■ EXERCISE
The required answer is each line in the entries below where "عملکرد" occurs.

(Stored records)
Segment Open
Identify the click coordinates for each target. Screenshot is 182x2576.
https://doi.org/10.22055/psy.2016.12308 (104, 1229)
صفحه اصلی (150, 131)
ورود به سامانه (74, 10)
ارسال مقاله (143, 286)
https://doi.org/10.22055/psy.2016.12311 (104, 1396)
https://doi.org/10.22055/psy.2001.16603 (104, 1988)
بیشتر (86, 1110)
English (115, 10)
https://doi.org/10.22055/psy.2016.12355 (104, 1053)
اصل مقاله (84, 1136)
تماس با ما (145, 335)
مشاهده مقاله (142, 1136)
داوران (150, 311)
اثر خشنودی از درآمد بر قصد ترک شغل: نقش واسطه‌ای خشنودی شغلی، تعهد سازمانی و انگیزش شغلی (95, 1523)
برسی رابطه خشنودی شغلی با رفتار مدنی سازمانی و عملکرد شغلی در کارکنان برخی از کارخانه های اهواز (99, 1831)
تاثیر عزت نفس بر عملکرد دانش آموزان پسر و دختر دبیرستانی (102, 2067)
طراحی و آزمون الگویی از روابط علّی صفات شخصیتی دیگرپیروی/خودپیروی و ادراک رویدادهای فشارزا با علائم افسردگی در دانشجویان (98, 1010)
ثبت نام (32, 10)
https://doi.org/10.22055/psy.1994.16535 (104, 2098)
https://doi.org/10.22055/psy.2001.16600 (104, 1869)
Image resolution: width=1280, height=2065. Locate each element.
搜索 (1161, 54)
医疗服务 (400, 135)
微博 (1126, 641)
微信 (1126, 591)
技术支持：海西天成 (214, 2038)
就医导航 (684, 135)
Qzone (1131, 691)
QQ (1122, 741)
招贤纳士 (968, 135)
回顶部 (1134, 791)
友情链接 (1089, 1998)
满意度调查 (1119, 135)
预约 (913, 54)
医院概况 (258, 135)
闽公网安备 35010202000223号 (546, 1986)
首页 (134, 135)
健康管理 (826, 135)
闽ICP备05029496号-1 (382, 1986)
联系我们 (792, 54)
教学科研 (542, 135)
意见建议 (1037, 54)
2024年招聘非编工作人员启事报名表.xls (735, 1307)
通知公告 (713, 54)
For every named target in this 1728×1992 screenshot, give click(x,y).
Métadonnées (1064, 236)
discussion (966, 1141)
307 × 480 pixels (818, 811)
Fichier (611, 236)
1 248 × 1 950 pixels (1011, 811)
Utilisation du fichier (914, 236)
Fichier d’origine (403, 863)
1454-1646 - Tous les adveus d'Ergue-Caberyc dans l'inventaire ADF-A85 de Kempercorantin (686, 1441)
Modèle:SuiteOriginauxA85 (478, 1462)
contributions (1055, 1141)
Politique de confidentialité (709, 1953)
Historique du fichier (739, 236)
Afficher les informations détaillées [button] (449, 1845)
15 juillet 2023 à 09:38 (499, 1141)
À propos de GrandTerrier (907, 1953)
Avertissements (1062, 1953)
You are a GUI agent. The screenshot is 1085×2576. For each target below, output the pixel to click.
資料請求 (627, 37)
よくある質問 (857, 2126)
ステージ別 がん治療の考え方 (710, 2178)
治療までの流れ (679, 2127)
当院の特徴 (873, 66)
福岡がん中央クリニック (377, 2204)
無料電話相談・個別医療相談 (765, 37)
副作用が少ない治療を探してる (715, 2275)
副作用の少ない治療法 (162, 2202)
Segment Closed
■ SOLUTION
برسی رابطه خشنودی شغلی با رفتار مدنی سازمانی و عملکرد شغلی در کارکنان برخی از کارخانه های اهواز (99, 1831)
تاثیر عزت نفس بر عملکرد دانش آموزان پسر و دختر دبیرستانی (102, 2067)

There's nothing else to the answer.